Competitive formation of M +˙ and [M + H] + ions under fast atom bombardment conditions

The competitive formation of molecular ions M +˙ and protonated molecules [M + H] + under fast atom bombardment (FAB) conditions was examined using various kinds of organic compounds. The use of protic/hydrophilic matrices such as thioglycerol and glycerol resulted in relatively large values of the peak intensity ratio I ([M + H] + )/ I (M +˙ ) compared with the use of relatively aprotic/hydrophobic matrices such as m ‐nitrobenzyl alcohol and o ‐nitrophenyl octyl ether.

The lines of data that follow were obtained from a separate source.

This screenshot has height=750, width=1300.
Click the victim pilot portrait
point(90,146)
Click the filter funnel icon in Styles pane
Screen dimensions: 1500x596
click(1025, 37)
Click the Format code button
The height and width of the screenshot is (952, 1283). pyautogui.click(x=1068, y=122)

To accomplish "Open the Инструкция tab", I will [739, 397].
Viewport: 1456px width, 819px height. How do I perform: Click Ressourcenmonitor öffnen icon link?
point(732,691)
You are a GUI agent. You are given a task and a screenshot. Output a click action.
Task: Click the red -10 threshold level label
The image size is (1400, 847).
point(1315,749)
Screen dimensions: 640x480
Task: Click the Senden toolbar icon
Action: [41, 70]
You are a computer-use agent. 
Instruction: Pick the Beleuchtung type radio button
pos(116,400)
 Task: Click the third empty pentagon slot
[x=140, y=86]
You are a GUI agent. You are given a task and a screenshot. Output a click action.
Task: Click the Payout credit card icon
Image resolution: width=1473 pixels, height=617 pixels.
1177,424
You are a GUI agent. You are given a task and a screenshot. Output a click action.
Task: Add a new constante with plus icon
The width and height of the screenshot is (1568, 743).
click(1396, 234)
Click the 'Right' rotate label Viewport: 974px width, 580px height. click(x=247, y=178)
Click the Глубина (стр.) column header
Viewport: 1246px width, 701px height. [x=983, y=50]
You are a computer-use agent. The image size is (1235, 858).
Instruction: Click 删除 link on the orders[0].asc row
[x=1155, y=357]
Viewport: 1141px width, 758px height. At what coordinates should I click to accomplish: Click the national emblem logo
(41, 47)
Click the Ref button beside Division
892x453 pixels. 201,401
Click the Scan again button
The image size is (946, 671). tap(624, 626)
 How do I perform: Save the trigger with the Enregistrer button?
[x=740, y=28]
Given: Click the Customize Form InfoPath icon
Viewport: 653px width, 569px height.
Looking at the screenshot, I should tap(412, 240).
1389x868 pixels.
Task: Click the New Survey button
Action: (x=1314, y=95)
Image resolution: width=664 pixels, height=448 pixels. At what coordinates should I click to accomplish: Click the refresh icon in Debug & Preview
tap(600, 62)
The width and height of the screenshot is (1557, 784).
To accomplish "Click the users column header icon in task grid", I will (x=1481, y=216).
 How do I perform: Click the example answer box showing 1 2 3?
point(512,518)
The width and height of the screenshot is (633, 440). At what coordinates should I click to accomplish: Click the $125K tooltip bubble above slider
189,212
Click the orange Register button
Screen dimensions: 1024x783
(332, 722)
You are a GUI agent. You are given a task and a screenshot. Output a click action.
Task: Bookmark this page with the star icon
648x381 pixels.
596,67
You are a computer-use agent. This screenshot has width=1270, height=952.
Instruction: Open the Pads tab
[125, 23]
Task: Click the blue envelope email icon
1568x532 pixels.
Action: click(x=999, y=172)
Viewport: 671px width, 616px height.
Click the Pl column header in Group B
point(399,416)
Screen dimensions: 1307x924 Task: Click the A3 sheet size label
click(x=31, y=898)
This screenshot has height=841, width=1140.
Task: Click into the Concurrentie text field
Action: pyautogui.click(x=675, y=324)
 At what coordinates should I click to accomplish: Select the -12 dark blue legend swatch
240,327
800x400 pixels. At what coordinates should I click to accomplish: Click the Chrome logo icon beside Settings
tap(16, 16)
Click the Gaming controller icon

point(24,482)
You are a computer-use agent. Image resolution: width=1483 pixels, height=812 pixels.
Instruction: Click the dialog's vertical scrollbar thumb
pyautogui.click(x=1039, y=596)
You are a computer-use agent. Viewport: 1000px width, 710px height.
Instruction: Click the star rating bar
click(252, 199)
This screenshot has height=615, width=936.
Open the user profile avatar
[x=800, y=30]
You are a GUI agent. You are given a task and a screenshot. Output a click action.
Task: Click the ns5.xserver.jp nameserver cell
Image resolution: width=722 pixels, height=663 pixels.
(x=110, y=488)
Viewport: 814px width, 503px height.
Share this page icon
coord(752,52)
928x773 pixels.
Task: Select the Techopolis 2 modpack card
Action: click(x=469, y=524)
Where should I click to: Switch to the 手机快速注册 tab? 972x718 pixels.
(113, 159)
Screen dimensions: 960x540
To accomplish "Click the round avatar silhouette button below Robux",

The change of matrix from thiol‐containing such as thioglycerol and dithiothreitol to alcoholic such as glycerol and pentamethylene glycol increased the I ([M + H] + )/ I (M +˙ ) ratio. Furthermore, the change of matrix increased the peak intensity ratio of the doubly charged ion [M + 2H] 2+ to [M + H] + in the FAB mass spectra of angiotensin I and gramicidin S. The addition of acids to the matrix solution increased the I ([M + H] + )/ I (M +˙ ) ratio, although such an effect did not always occur. The acetylation of simple aniline compounds markedly increased the I ([M + H] + )/ I (M +˙ ) ratio. It was concluded from these results that the hydrogen bonding interaction between hydroxyl groups(s) of the matrix and basic site(s) of analyte molecules in solution acts advantageously as a quasi‐preformed state for [M + H] + formation, and that the presence of significant proton acceptor(s) such as carbonyl group in analytes hinder the M +˙ formation which may generally occur under FAB conditions. The formation of M +˙ and [M + H] + ions seemed to occur competitively, reflecting or according to the interaction or solvation states between the analyte and matrix molecules in solution and the structural characteristics of the analytes.